Do you also explode all over people who tell you to "Have a nice day"? Nice? What a useless word! It means different things to everybody. How in heck can you wish me a "nice" day when we haven't spent 25 pages on a forum arguing over the parameters of what "nice" is -- let alone "a nice day" is? Nice should just be banished from the dictionary.
There is a huge difference. Nice is not a put down (unless you are The Witch). Video-gamey is. Especially given 4e's history of being declared to be just like World of Warcraft. (Or early 3e's of being just like Diablo). It is therefore deliberately offensive or ignorantly offensive.
Once again, my advice to you is to get over it. People will use the term videogamey (and nice) no matter how much you protest.
And the more people protest about people using thoughtless putdowns, the fewer will. Yes, this is a silly place to make a stand.
That I am not sure I can agree with. My knowledge of video games is admittedly limited, but I am not familiar with any video game that is as gritty as a tabletop game can be. Even the horror ones, like Silent Hill and Resident Evil, don't seem very gritty (even if they are enjoyable).
As gritty as a tabletop game can be or as gritty as Dungeons and Dragons (a game with an explicit raise dead spell) is?
Also horror and grit really aren't the same thing (and IIRC Resident Evil is about blowing the heads off zombies - yes it's horror, but like most D&D it's horror of the sort where you get to kill the horrifying creatures). For grit, try nethack. Or some of the more simulationist strategy games (Dwarf Fortress springs to mind).

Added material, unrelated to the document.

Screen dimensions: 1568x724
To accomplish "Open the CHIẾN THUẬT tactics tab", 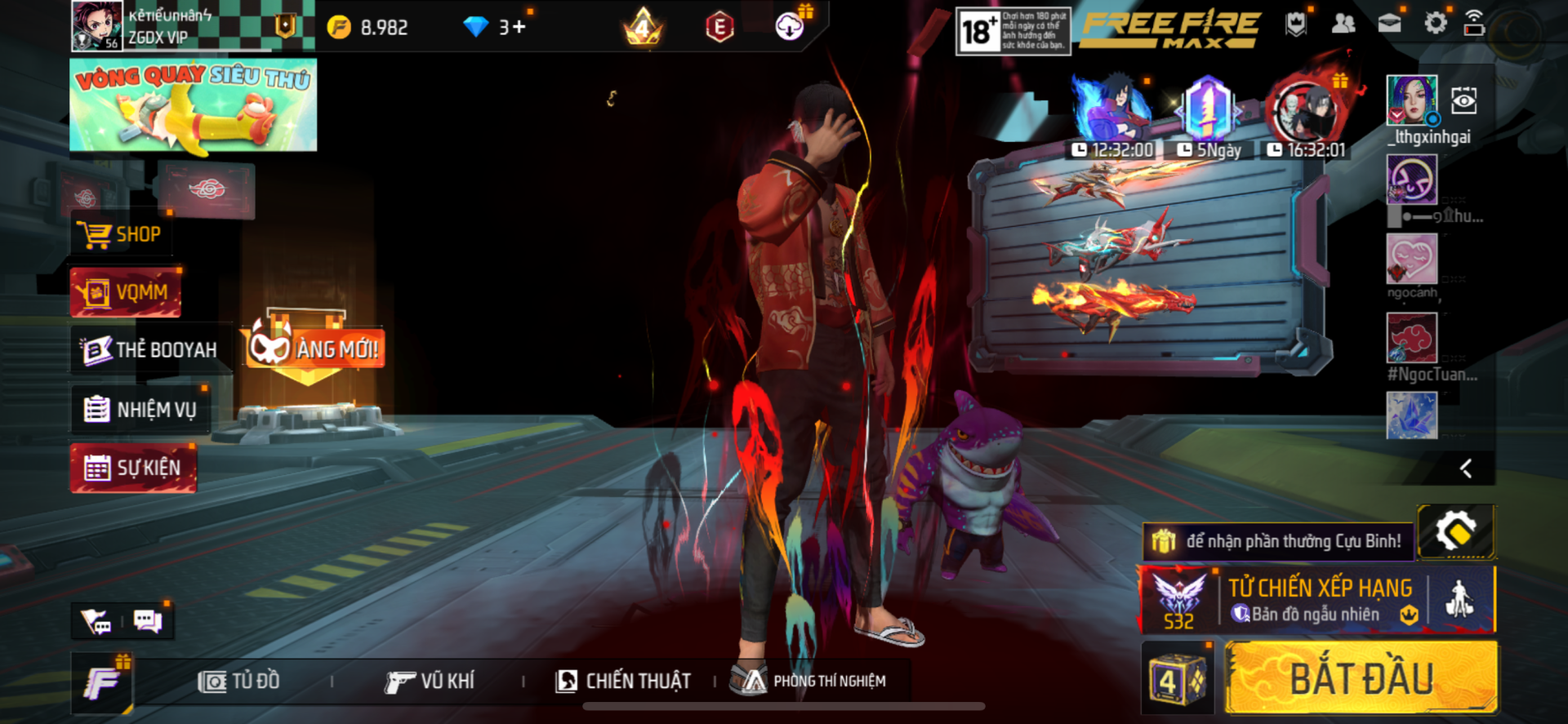I will coord(623,681).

To me, "videogamey" implies a great number of things, only one of which is a dealbreaker -- an artificial constraint on the possible action. For me, this problem arises from the following:
1. Any combat system that requires so long to resolve a combat that the action becomes artificially constrained to "only important combats". This includes the systems of both 3e and 4e. As a funny aside, although artificial constraint in action is something I associate with video games, this particular form of artificial constraint is something no video game I have ever played has included. Video games have no problems whatsoever dealing with minor combats.
Indeed. This is not video-gamey. Almost the reverse.
2. Skill Challenges as presented in the (early?) rules
The presentation was bad. Granted.
6. Any "game balance" that has a very narrow range of threat levels that can be both interesting and that can impact the outcome of the adventure as a whole.
This is an oversimplification but a good point.
And, the #1 thing that tabletop games do better than video games is remove that sense of artificial constraint.
It took a hell of a lot of pages. But we've finally got a decent explanation - constrained. That one works. I happen to disagree and could go into why, but thank you for being the
first person I have ever asked to come up with a decent answer to what the term means without going to crap about powers, healing surges, and the like.
And constrained is something that can be discussed without being unclear and doesn't have a history of offensive nonsense from people who demonstrably do not know what they are talking about and associated putdowns attached to it.
Erm, no. You've actually got those turned around.
"I don't like 4e" is, if you don't like 4e, a statement of fact. If you say it and you do like 4e, it is a false statement. It is a statement about an opinion, but the statement itself is either true or false.
Point.
"4e is too like a video game", OTOH, is a statement of opinion, expressed as a statement of opinion. If you are unclear, those words "too like" express a valuation. Valuations, by their nature, are subjective.
And point. I expressed the problem even worse than the people talking about things being video-gamey. The problem is that too like a video game claims to be based on something - and this should be a hook for discussion. But I have asked repeatedly what is meant - and every time I've asked I've come to the conclusion that by the logic being used by the speaker we want a video-gamey edition of D&D, 2e is by far the most - then 1e, then 3e, then 4e. Your post I am replying to is the
first time anyone's said anything that makes sense.
Actually, "I find the term videogamey to be too Jabberwocky" makes perfect sense to me, assuming that you are referring to the poem, which contains made-up nonsense words.
As opposed to the monster in the monster manual. There are many ways of taking it - which is why requests for clarification are made. And normally come back with nonsense like Thunderfoot's (which, let's not forget, included a slur on the intellegence of any DM who actually used the rules of D&D 3.X rather than automatically houseruling).
If I am offended that you think "videogamey" is a made-up nonsense word, there is no way that you can express that thought without my being offended.
Granted. But there is a world of difference between "I think that's a made up nonsense word" and "Only an idiot would make up a nonsense-word like that". (Or, more accurately for the context of the term, "Only a grognard who doesn't even like changing his underwear would make up a term like that" - the history of inaccurate comparisons to video games being used to put down 4e irrespective of truth values is older than 4e itself).
It is my belief that, in this case, and in many other similar cases of similar EN World threads, it is the thought expressed that is actually deemed offensive. This was, IMHO, true for Pokemount. It was true for my objection to the term "fluff". It is true for videogamey.
And that's not what it is from this side of the keyboard. It's the trying to sneak a classic put-down or insult (too like WoW) in under the radar. Or the use of it by people who don't know any better.